Listed records:
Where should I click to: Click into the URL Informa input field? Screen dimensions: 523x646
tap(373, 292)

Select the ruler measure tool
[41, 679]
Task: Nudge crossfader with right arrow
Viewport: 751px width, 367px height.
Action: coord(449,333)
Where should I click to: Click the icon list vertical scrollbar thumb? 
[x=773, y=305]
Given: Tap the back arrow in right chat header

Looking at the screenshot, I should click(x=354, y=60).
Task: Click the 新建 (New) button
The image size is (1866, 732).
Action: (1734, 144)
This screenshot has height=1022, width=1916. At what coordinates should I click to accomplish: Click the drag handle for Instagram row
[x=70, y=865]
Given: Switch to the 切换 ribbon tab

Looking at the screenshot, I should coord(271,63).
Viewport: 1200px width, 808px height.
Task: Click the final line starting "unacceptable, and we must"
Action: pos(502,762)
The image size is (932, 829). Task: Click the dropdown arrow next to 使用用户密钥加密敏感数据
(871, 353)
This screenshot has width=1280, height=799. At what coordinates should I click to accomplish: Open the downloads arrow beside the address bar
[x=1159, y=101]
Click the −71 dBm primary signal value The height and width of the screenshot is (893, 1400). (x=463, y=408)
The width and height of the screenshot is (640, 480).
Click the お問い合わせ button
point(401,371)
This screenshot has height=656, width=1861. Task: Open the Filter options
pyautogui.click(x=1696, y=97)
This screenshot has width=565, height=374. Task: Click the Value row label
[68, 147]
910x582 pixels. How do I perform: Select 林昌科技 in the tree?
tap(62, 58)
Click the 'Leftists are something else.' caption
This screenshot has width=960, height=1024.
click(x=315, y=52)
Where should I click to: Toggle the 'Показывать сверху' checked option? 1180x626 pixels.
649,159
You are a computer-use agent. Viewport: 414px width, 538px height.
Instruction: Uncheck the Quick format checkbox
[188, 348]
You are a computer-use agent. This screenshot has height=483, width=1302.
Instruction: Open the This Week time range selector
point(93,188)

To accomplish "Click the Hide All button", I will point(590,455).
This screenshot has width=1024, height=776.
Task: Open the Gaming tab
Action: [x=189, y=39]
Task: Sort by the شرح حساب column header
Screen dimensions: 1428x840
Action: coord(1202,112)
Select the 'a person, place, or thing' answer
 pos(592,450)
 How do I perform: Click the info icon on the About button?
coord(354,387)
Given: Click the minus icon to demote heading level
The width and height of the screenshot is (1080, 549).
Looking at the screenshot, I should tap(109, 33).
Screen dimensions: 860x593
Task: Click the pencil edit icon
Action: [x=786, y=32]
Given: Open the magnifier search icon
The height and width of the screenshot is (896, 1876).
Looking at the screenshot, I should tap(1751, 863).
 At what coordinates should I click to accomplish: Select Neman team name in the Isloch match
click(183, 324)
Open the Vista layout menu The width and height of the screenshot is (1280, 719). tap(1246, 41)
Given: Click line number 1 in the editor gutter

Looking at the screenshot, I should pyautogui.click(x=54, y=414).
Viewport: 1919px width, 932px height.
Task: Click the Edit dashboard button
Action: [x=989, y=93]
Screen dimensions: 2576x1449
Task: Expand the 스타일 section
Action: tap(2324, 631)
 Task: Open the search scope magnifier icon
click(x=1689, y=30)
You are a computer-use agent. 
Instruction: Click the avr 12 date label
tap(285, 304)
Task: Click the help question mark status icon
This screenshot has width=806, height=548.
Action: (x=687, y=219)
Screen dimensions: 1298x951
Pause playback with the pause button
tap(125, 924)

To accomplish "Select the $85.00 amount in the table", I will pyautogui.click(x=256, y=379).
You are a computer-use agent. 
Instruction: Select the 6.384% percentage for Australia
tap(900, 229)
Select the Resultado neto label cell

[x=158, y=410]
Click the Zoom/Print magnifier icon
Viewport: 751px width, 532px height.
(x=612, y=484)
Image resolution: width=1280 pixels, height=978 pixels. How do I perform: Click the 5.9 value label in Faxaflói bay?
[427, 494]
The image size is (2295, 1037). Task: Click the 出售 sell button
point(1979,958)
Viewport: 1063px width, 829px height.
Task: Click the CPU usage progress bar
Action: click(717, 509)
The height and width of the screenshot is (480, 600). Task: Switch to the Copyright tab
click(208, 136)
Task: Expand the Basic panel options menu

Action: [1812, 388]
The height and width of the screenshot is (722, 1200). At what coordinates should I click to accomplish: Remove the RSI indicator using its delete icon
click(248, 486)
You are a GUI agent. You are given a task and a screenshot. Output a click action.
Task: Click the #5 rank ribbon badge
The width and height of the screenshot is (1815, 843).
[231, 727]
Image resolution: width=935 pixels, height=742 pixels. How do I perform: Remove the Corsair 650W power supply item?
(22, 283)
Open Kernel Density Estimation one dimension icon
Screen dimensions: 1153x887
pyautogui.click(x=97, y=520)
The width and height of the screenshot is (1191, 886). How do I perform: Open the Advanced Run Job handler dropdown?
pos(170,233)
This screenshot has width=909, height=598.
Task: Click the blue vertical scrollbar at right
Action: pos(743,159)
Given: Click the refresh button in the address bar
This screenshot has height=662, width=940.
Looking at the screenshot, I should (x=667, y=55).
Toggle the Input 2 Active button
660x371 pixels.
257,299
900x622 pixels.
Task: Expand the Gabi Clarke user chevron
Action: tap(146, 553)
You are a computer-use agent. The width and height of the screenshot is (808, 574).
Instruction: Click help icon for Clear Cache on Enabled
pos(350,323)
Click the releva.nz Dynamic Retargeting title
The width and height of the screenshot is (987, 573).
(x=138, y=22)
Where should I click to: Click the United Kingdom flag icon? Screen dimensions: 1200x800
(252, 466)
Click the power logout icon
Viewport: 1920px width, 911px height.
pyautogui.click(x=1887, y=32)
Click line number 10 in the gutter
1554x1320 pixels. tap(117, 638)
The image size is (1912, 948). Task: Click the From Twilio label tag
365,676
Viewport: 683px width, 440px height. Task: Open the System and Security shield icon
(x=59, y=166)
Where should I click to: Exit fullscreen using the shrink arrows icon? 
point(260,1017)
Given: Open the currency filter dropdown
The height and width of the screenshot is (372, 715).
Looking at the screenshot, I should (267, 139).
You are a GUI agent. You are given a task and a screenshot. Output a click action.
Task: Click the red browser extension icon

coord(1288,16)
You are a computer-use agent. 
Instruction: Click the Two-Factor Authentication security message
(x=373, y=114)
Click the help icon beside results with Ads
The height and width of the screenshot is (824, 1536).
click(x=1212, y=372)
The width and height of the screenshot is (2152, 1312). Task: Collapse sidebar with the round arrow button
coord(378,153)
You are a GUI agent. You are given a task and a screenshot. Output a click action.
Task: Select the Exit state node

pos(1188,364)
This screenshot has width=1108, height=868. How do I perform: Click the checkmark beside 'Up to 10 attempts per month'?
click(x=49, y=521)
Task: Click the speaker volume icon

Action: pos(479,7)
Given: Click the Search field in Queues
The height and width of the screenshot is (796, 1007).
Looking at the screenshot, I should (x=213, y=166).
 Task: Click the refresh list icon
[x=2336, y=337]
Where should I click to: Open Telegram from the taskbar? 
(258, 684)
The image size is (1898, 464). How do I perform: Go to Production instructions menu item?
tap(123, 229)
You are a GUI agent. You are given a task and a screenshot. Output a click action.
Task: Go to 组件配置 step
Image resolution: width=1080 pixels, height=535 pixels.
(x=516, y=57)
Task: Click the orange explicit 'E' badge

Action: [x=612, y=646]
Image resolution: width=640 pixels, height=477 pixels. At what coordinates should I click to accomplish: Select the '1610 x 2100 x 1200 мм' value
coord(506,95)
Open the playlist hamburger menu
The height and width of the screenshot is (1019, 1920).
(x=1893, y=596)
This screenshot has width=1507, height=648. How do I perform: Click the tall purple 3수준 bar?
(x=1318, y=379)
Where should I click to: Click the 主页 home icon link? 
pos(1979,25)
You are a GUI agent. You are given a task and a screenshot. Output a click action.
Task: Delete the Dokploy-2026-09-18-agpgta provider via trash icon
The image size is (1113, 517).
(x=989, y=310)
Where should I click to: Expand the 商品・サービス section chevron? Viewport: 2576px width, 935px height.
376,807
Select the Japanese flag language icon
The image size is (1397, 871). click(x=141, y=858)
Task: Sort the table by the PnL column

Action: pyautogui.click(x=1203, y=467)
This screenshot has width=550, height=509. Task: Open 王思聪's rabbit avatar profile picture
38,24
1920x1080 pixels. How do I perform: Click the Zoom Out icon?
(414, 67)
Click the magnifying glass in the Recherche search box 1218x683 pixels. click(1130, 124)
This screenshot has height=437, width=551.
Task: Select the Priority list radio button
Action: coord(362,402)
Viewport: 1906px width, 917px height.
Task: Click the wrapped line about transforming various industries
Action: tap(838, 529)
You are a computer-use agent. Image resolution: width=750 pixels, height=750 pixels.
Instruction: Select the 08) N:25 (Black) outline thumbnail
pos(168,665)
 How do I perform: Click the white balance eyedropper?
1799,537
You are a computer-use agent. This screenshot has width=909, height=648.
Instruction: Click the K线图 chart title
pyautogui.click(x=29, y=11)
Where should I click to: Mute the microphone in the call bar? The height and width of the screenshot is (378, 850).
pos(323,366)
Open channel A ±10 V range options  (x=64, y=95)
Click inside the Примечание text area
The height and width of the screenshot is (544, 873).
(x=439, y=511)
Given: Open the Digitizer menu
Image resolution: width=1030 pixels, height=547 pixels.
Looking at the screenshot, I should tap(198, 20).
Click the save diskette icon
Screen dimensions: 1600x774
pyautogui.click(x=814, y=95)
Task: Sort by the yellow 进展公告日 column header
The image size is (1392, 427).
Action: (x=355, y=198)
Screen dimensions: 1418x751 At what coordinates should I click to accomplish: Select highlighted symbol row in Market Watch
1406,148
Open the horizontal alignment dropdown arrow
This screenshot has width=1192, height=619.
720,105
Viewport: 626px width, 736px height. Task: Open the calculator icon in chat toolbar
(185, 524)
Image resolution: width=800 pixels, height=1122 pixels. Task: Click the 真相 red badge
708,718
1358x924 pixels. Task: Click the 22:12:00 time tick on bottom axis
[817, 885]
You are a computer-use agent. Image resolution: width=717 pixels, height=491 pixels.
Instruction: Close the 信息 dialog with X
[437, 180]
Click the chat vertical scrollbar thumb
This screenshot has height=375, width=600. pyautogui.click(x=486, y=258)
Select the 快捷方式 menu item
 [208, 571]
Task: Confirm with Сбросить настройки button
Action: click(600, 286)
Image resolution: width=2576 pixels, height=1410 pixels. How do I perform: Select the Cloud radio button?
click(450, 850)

Exercise prompt:
Swap "checkmark" for "tick mark" in the listing, starting at the line that has "This screenshot has width=1108, height=868." and stopping after the line that has "Action: pos(479,7)". Write out only those lines, with everything else left unchanged.

Result of the exercise:
This screenshot has width=1108, height=868. How do I perform: Click the tick mark beside 'Up to 10 attempts per month'?
click(x=49, y=521)
Task: Click the speaker volume icon

Action: pos(479,7)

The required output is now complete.